Friday, October 1, 2010

What it means to be Polish


According to the annual Polish Festival in Portland, being Polish apparently means:

Beer, sausage, dancing and Chopin.

I can get behind that.

I've often felt, as a white American, a strange dearth of culture. Sure, we Americans have our contrived consumer culture, with our Christmas and our Fourth of July and all the requisite plastic trimmings. We even have our national heroes and our legends, with our George Washington and our Johnny Appleseed. But it all seems so bland, so saccharine and so... recent.

I don't know if I'm the only one who is left empty by the vapidity of most American "culture", but the result for me is that I've always been really interested in learning about other cultures, especially those that belonged to my great-great grandparents.

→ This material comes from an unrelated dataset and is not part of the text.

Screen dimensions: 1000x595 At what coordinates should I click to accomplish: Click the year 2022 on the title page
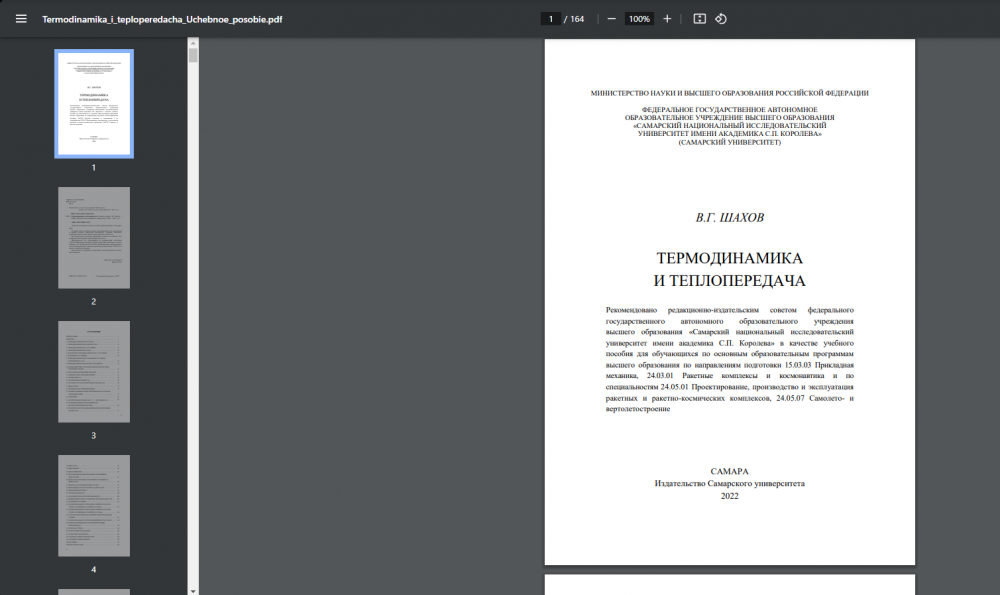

As far as I know, bits of me belong to the Irish, the British and the Poles. Part of being American means that most of my ancestors came here running from something, be it famine, persecution, or war. On top of that, the pressure to assimilate to American ways has always been great. So, much of my family history stops about 2 generations back. I have one great-grandfather who was a run-away and never spoke of his family, and another who escaped communist Russian rule in Poland to buy a dairy farm in Vancouver. And that's where the knowledge ends.

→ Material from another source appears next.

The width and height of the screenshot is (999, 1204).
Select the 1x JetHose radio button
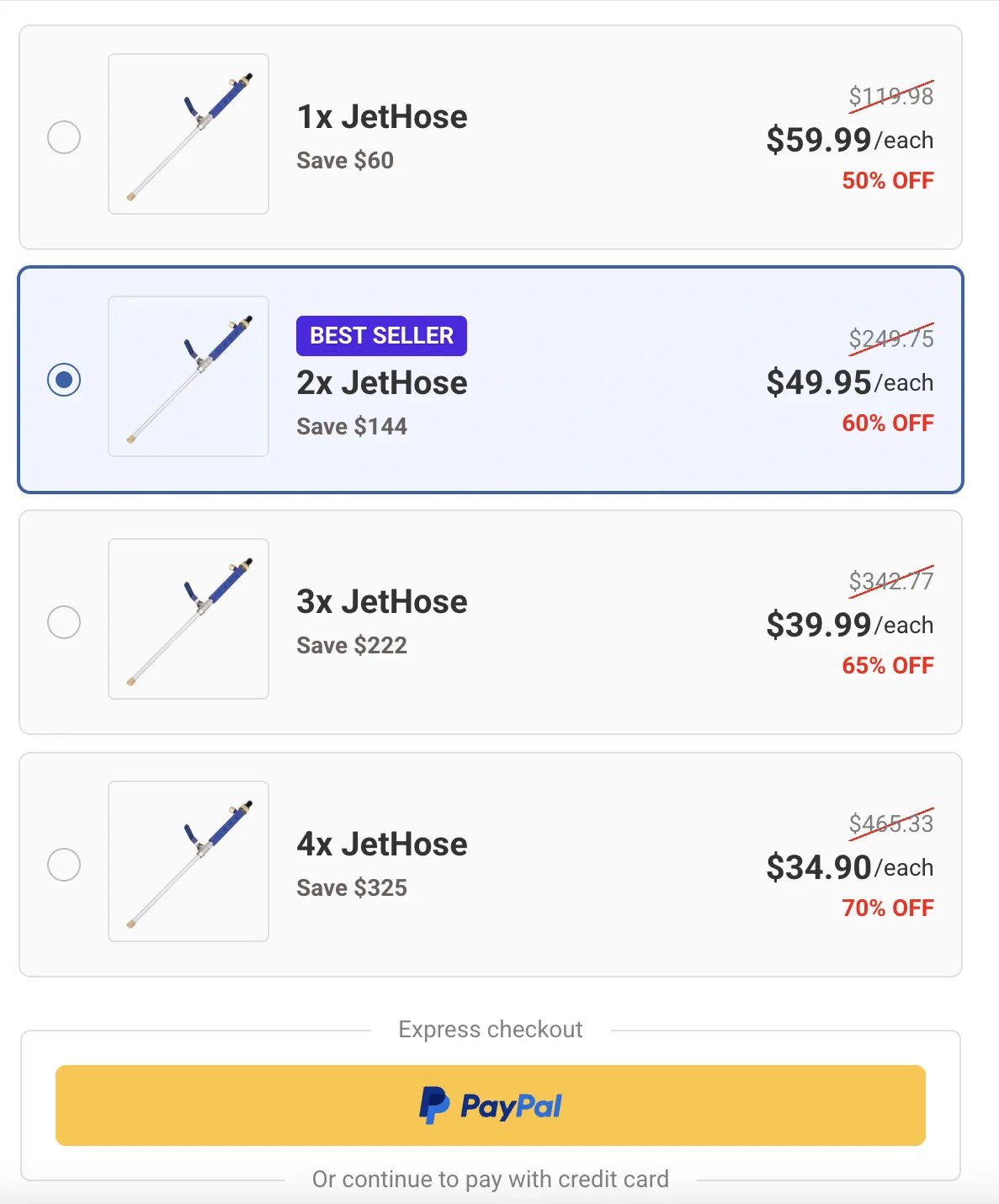64,137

I've always felt closer to the Irish side of my family, mostly because I spent more time with my Irish grandmother than any of my other grandparents. But she was more southern than Irish (she grew up in Mississippi) and the cultural wisdom she imparted to me was limited to Jesus, Yams and racism (seriously). So it was interesting to learn a little about Polish culture, even if it was just in a form easily digestible for the masses (i.e. kielbasa).

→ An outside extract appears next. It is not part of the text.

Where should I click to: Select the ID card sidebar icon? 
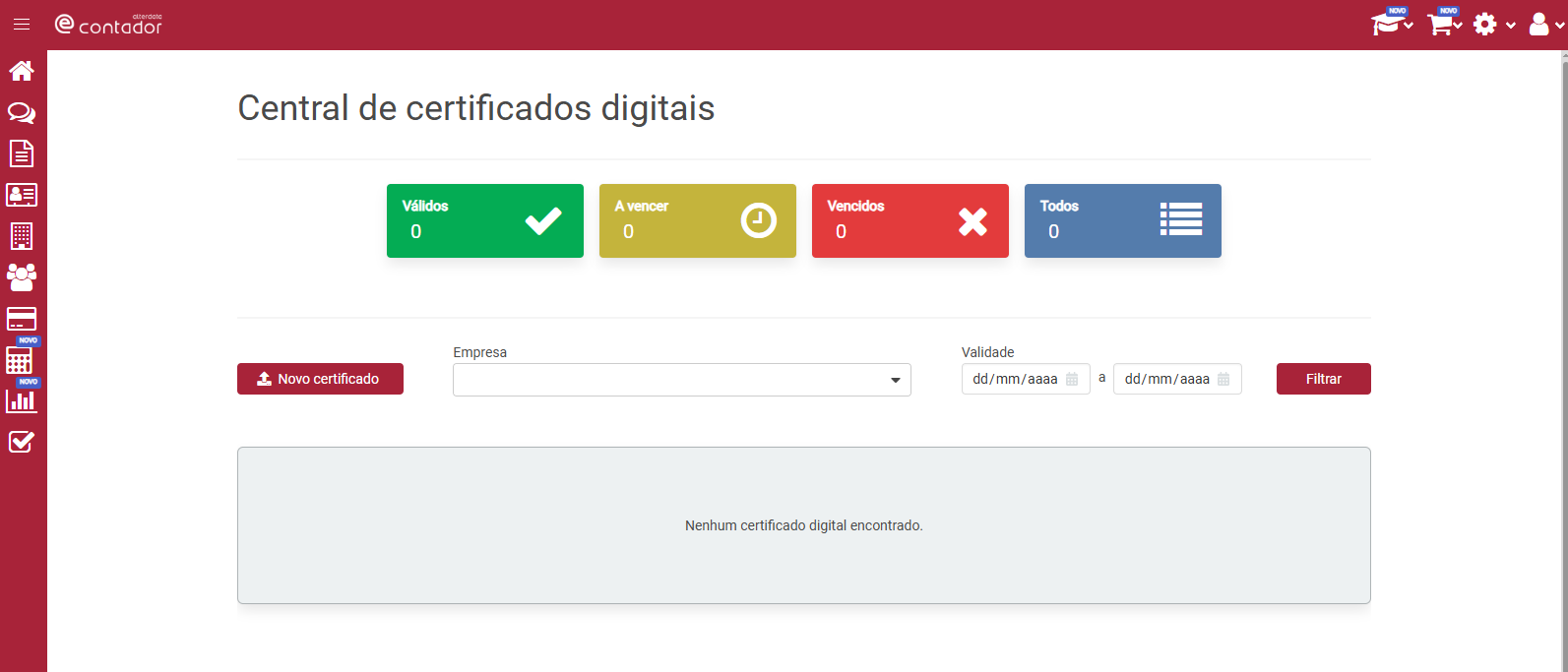pyautogui.click(x=22, y=195)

The dancing was great, the beer was amazing, and who doesn't like a little Chopin? I think I'll join the Polish Association, and see if i can find an Irish one too. At the very least, maybe I can learn a few new dance moves.

1 comment:

  1. Indeed, for us white Americans, (at least, Yankees, I feel like the South maybe has a bit more of its own culture, at least better "traditional american food") culture seems most interesting when sought in our European ancestry. I'm half French-Canadian (which is its own colonial mish-mash anyway, but at least some of my ancestors have been in Canada since about the 1600's, when they were run out of France) and half Irish, Swiss German, Lithuanian Jewish, Cherokee and Sioux. I don't know a ton about what my ancestors did besides what kind of food they ate, and that on my Mom's side they were mostly farmers who got starved out of everyplace until ending up in the Pacific Northwest. It gives me a certain take on people who hate immigrants though.... a lot of the things they say about the Mexicans or Russians or whoever they were saying about the Irish when they first came over... so who would I be to throw a stone?
    sorry, this is very lengthy. I have lots of thoughts when it comes to this sort of thing.